In this ultimate how to implement guide to ISO 27001 Annex A 7.8 Storage Media, you will learn directly from an ISO 27001 Lead Auditor:
- The requirement of the control
- The required implementation steps
- The minimum requirement
I am Stuart Barker, the ISO 27001 Lead Auditor and author of the Ultimate ISO 27001 Toolkit.
Using over 30 years of industry experience across hundreds of audits, I’m giving you the exact templates, walkthroughs, and practical examples you need to achieve ISO 27001 certification.
Table of contents
- 1. Establish a Physical Media Inventory
- 2. Implement Strict Media Labelling
- 3. Enforce Full-Disk Encryption (FDE) by Default
- 4. Secure Physical Media Storage
- 5. Control Media Transportation and Transit
- 6. Define a Secure Destruction Procedure
- 7. Execute On-Site Media Sanitisation
- 8. Obtain Certificates of Destruction
- 9. Audit USB Port Usage and Authorisation
- 10. Conduct Quarterly Media Integrity Audits
- ISO 27001 Annex A 7.8 SaaS / GRC Platform Implementation Failure Checklist
Implementing ISO 27001 Annex A 7.8 Storage Media is a critical security mandate requiring the end-to-end management of physical and digital data carriers.

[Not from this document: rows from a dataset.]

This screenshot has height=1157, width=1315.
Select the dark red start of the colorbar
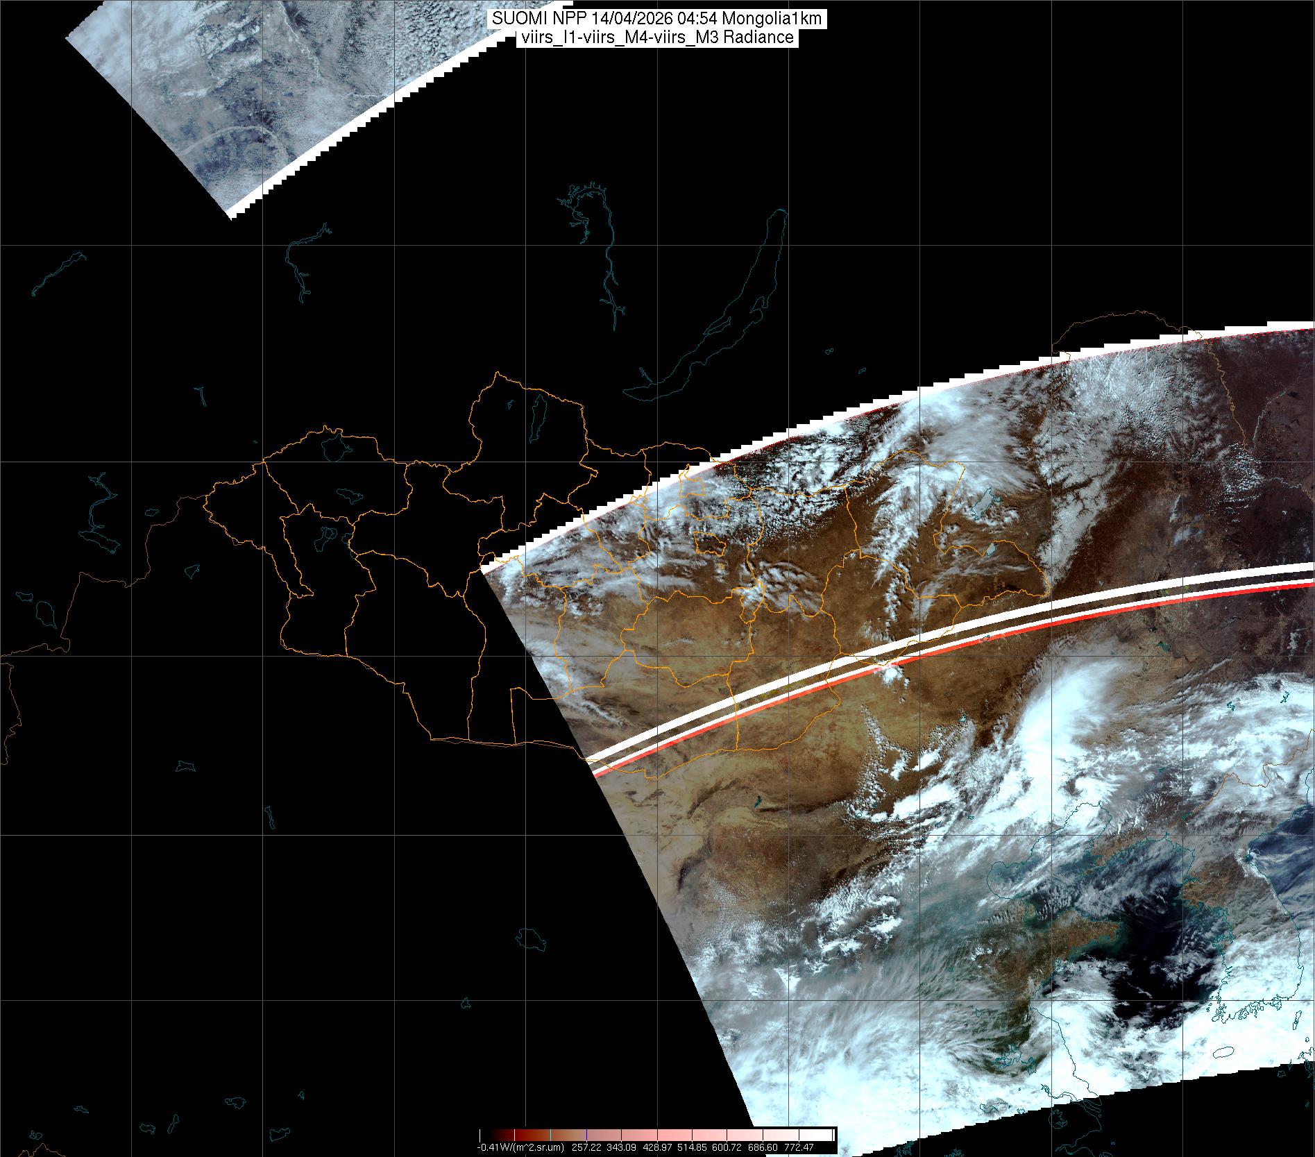(x=486, y=1135)
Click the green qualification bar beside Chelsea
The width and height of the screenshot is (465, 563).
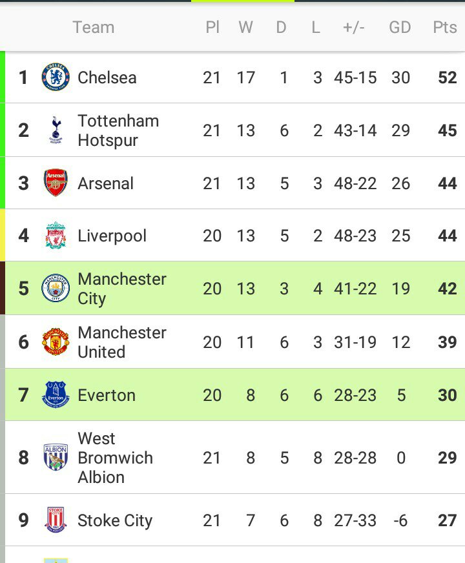pos(3,77)
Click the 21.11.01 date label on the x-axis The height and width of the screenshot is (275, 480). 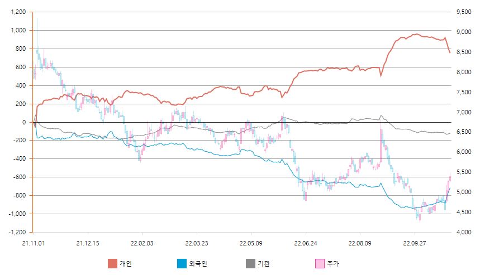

The Primary Implementation Requirement involves establishing strict lifecycle controls from secure inventorying and encryption to forensic destruction, providing the Business Benefit of mitigated data breach risks and verified regulatory compliance.
ISO 27001 Annex A Storage Media Implementation Checklist
Use this implementation checklist to achieve compliance with ISO 27001 Annex A 7.8. This control mandates the secure management of storage media throughout its life cycle, from acquisition and usage to transportation and final disposal, to prevent unauthorised disclosure, modification, or removal of organisational data.
1. Establish a Physical Media Inventory
Control Requirement: All storage media must be accounted for and tracked. Required Implementation Step: Walk through your server room and office to identify every piece of removable and fixed storage media, including HDDs, SSDs, USB drives, backup tapes, and SD cards. Create a manual asset register that records serial numbers, physical location, and the current custodian.
Minimum Requirement: A master spreadsheet or database listing every physical storage device by serial number and owner.
2. Implement Strict Media Labelling
Control Requirement: Media must be labelled according to its classification level. Required Implementation Step: Purchase a physical label maker and apply classification stickers (e.g., ‘Confidential’, ‘Restricted’) to all removable media. Ensure the label clearly identifies the sensitivity of the data contained within so that any employee finding the device immediately knows the handling requirements.
Minimum Requirement: All backup tapes and portable drives physically marked with a classification label.
3. Enforce Full-Disk Encryption (FDE) by Default
Control Requirement: Media must be protected against unauthorised access. Required Implementation Step: Open your Group Policy Management or MDM and configure BitLocker (Windows) or FileVault (macOS) to be mandatory. Ensure encryption keys are stored in a secure, central Key Management System (KMS) and not locally on the device or in a plain-text file.
Minimum Requirement: Technical verification that 100% of portable storage media is encrypted at rest using AES-256.